I had done really well as a teacher at Deerfield. I figured out the Deerfield way, and I felt very proud of the way I was teaching my classes. So I brought that to my [first year college] students at Hong Kong….Two of my students came to me after a few weeks and said, “Julia, your teaching is perfect….There’s just one thing: we don’t understand anything you’re asking us to do.”

….I realized that no matter what new classroom I’m in, my students will have different educational experiences, and I can’t take that for granted….I’m not sure if I would have learned that if I hadn’t had crashing failure in my third year of teaching.

Jenn: Do you think you’ll ever teach college students in the U.S. as well?
I only teach one class here. In my other life, I work at a college called College Unbound in Providence. This is a college for adult learners who have tried college before…[and] work at the poverty level, have families, and work jobs full time while going to school full time. I do grant writing and think about how to raise funds. I would love to work with students there, as well as make the budget work.


What are the differences you notice between the school then and now?

One of the biggest differences I’ve faced is that we were trained to be excellent, critical thinkers. We were able to slice and dice anything….Deconstruct it. But in life, that also meant we were able to do that to each other as human beings. There was less of an emphasis on synthesis, or creation, or building people up. There was a bit more of focus on the excellent student. I think that this is absolutely still present here, but I notice that in the Opening of School speeches, there was so much more about being in the moment, being kind to each other, building something….Maybe that was there when I was a student, I just didn’t see it. But it feels really, really present now.

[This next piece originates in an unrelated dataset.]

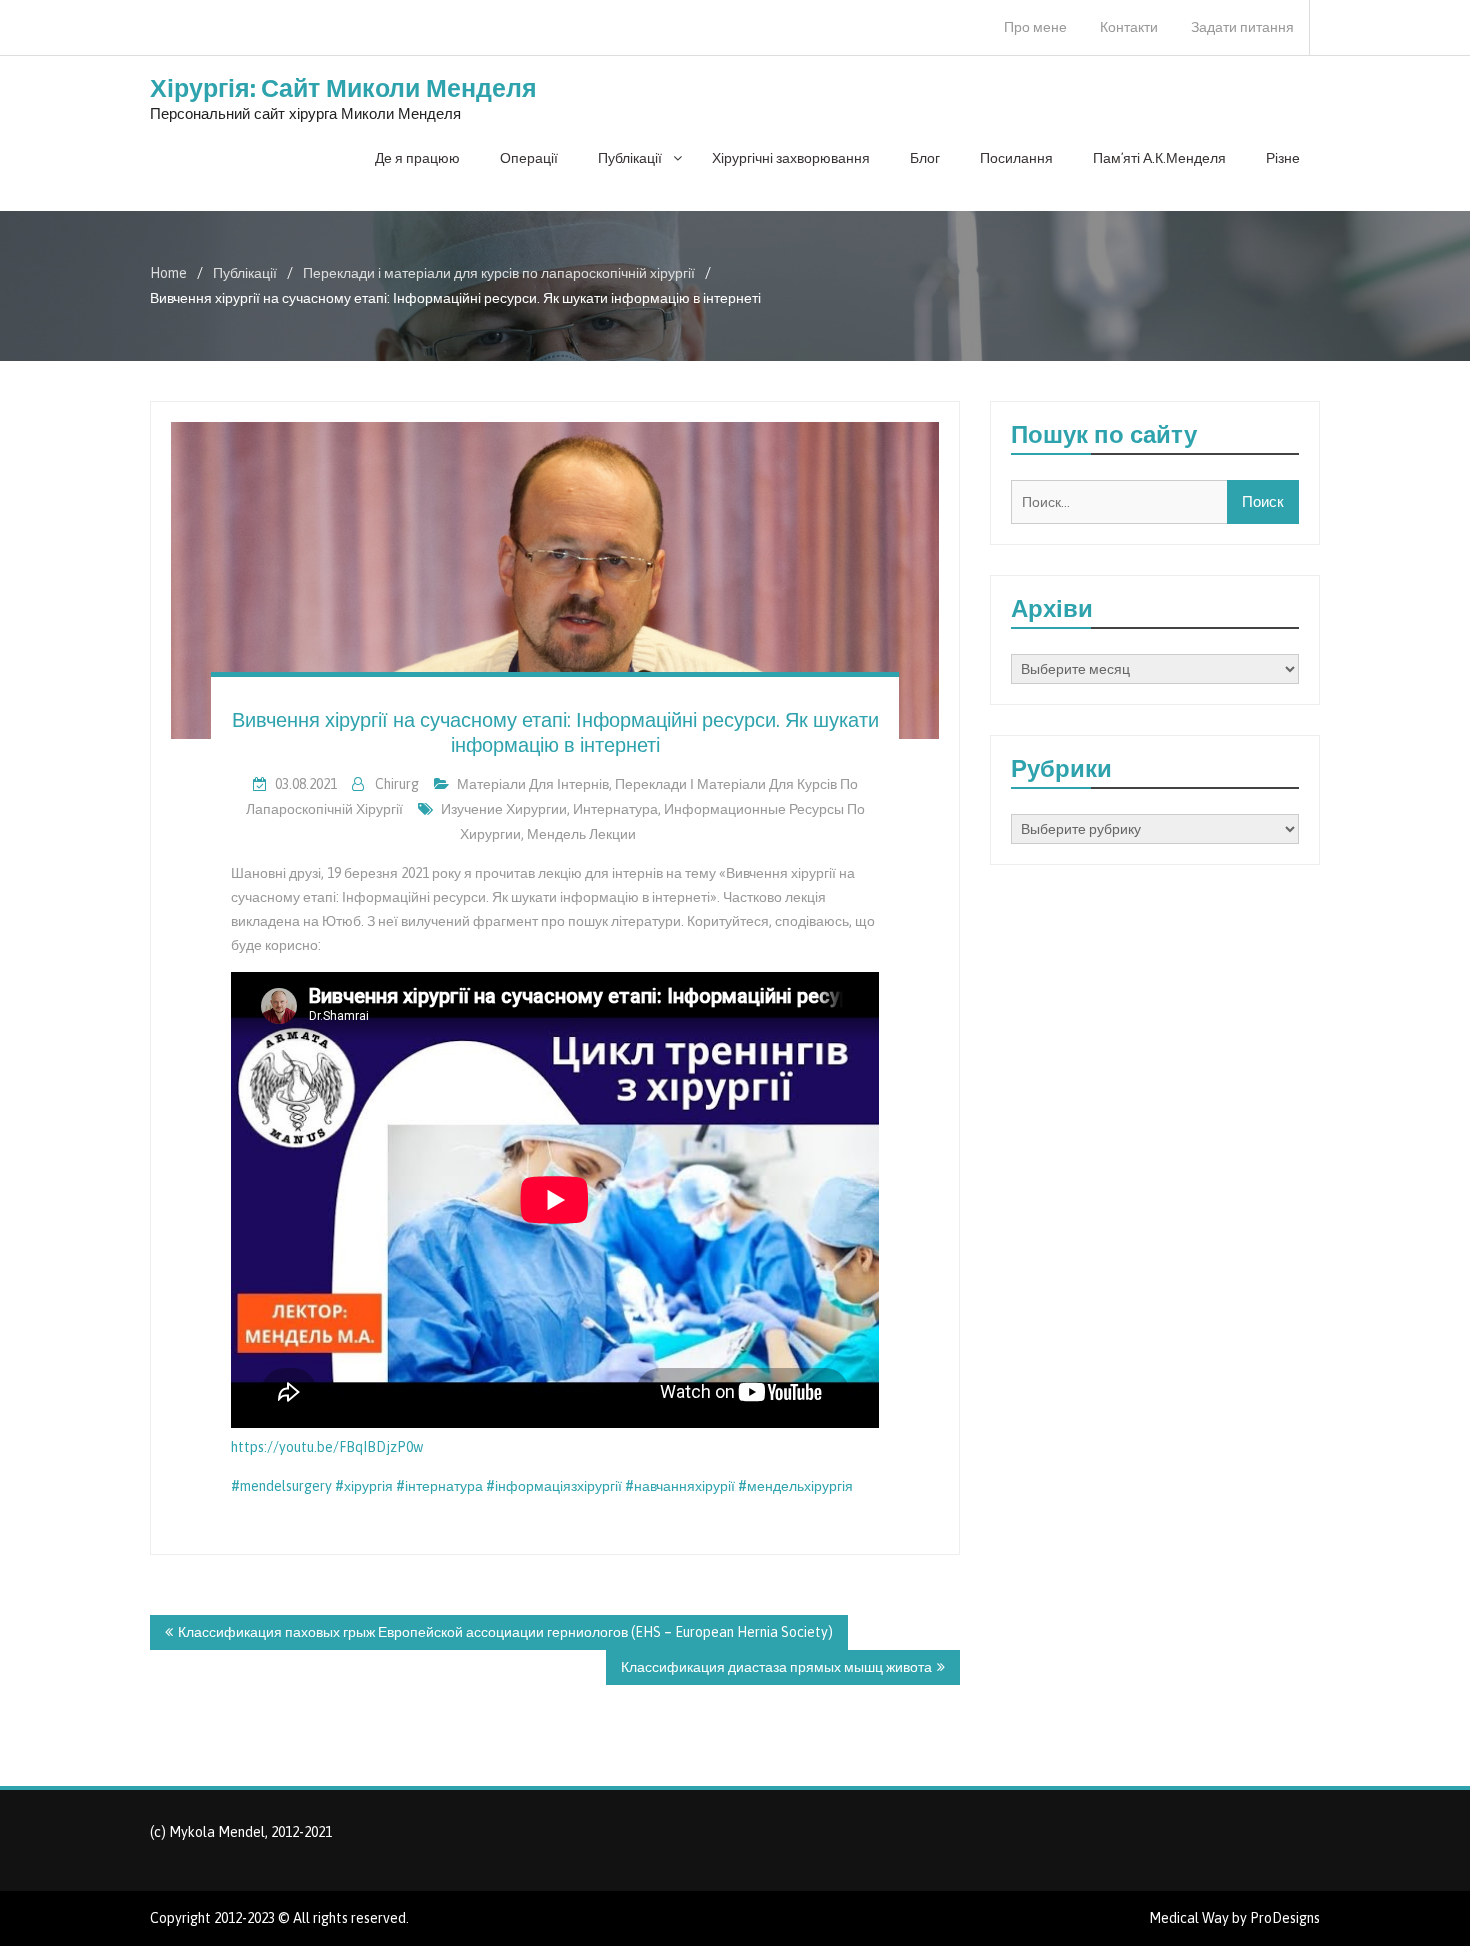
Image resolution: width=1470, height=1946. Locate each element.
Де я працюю (417, 158)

What are you interested in now?

My hobby right now is editing my friend’s novel — my roommate in Business school….I’ve become her unofficial editor, and she goes through her processes of writing these novels that are amazing and beautiful….It’s been so much fun reading her novel and giving her feedback for the past two years.

What’s your favorite book?

I can give you two. One is Midnight’s Children, [by] Salman Rushdie. The other one is the Brief and Wondrous Life of Oscar Wao, [by]Junot Diaz—I wound up finishing it while on a beach in the Dominican Republic. I’d never been there, so the sidenotes throughout the book actually were the best travel guide.